Jobs –
A: Please list every format in which the album page says the album is available.
B: Repeat word for word the part of the album page from "Impaled Nazarene chronology" to "and digital download.".

Page text –
= = =

Studio album by Impaled Nazarene
- Released: 14 April, 2014
- Recorded: 2014 at City Lights Studio
- Genre: Black metal
- Length: 33:48
- Label: Osmose
- Producer: Impaled Nazarene

Impaled Nazarene chronology
| Road to the Octagon (2010) | Vigorous and Liberating Death (2014) | Eight Headed Serpent (2021) |

= Vigorous and Liberating Death =

Vigorous and Liberating Death is the twelfth full-length studio album from Finnish black metal band Impaled Nazarene. It was released, as are all of their albums thus far, on Osmose Productions on 14 April 2014. The album is available on CD, gatefold LP and digital download.

In an interview on Finnish radio channel Yle X3M, the band stated that the first demos for the album were done on late 2012 but the actual recording was delayed due to issues with their then-upcoming live DVD and its promotion tour. In the same interview, Luttinen told that the album's title and lyrical themes handle death from various viewpoints: the death of Finland's and European Union's economies, the death of freedom of speech among others.

= = =

Source material –

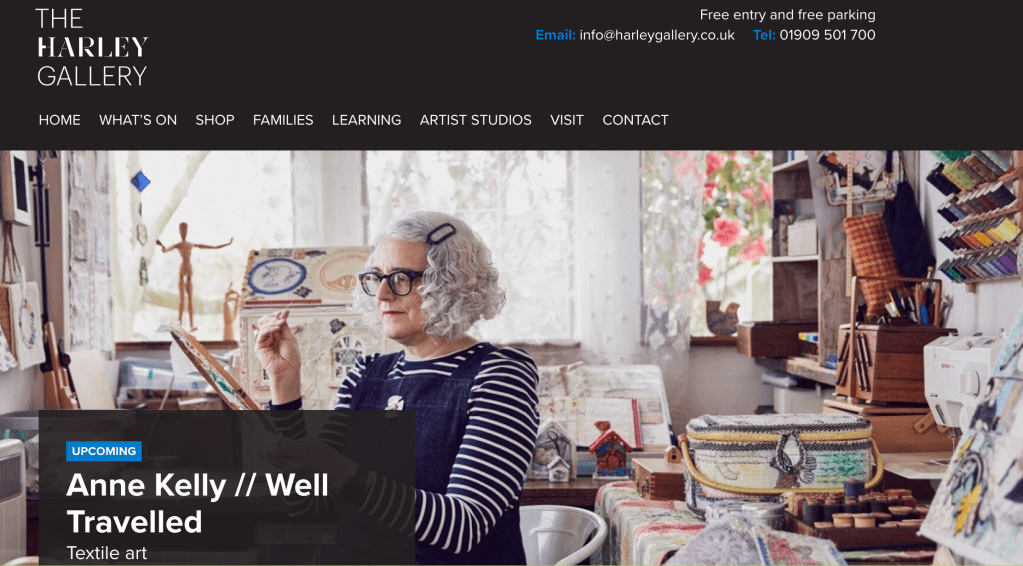Image resolution: width=1023 pixels, height=566 pixels.
Task: Open the LEARNING section
Action: click(x=366, y=120)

= = =

Exercise responses –
A: CD, gatefold LP, digital download

B:
Impaled Nazarene chronology
| Road to the Octagon (2010) | Vigorous and Liberating Death (2014) | Eight Headed Serpent (2021) |

= Vigorous and Liberating Death =

Vigorous and Liberating Death is the twelfth full-length studio album from Finnish black metal band Impaled Nazarene. It was released, as are all of their albums thus far, on Osmose Productions on 14 April 2014. The album is available on CD, gatefold LP and digital download.